Johns Hopkins Base Hospital 18 was touted as the first university-affiliated medical unit to be sent to France in World War I. About 35 doctors and 60 nurses treated casualties in a 1,000-bed hospital, originally set up for 500 patients, in the town of Bazoilles-sur-Meuse. Ann Spedden Rogers, who served with the unit, wrote a letter to her parents in spring 1918. Excerpts appeared in The Sun:

"It is such a gratification to us to know our people at home are awakening to [our situation]. Any contribution to our cause, however small and apparently trivial, is sent to us and we use it. . . .To give you an idea, we use burnt match sticks in making cotton swabs; every sort of bottle for sterile water; discarded cans and cold cream jars for our ointments; wash and rewash the gauze dressings many times...

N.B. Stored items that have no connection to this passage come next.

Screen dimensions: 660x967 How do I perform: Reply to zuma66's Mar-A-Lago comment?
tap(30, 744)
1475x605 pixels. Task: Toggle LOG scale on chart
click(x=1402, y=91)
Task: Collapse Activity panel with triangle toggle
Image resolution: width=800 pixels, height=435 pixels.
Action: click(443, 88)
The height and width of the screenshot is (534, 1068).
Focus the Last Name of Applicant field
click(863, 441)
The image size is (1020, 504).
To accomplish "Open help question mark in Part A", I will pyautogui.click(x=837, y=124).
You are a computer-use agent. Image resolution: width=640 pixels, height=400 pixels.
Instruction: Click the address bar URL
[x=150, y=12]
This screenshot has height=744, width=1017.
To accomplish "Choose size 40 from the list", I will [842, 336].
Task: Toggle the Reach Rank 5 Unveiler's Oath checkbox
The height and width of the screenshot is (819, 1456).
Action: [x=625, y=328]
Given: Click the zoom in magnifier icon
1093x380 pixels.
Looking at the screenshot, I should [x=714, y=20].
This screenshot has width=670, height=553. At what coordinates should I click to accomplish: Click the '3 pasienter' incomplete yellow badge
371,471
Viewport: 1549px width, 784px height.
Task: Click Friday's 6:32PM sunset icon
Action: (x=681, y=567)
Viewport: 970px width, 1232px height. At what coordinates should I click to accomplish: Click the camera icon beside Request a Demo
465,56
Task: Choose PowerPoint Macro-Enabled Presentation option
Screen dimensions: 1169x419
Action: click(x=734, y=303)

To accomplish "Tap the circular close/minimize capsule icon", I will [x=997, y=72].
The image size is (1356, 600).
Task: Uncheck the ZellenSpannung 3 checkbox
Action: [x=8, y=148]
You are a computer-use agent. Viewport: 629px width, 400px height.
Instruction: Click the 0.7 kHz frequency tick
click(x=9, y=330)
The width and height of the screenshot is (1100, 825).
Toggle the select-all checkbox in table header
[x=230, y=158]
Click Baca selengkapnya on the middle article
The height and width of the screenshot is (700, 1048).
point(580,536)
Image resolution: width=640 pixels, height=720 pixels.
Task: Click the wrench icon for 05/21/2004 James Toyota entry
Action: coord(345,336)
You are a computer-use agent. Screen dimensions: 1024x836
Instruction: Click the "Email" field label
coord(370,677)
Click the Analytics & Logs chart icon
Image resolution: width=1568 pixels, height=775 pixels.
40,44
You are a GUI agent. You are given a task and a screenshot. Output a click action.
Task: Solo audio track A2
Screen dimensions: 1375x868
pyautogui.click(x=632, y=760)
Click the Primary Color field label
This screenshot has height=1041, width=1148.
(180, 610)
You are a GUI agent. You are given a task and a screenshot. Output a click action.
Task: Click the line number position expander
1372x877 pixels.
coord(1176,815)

"As I said before, we are living under military discipline, rise and retire at bugle's call and are invited to our meals, or as the 'Sammies' say, 'chow,' by the same melodious instrument. It was very strange to us at first, but then how easily one can adapt herself. We have also learned that the Army has many rigid rules which apply equally to us, for we are a part of that vast body, even though we have not, as yet, any kind of rank. How we hope for a ranking of some sort! It is awful to be just nothing, as rank means so much in the Army."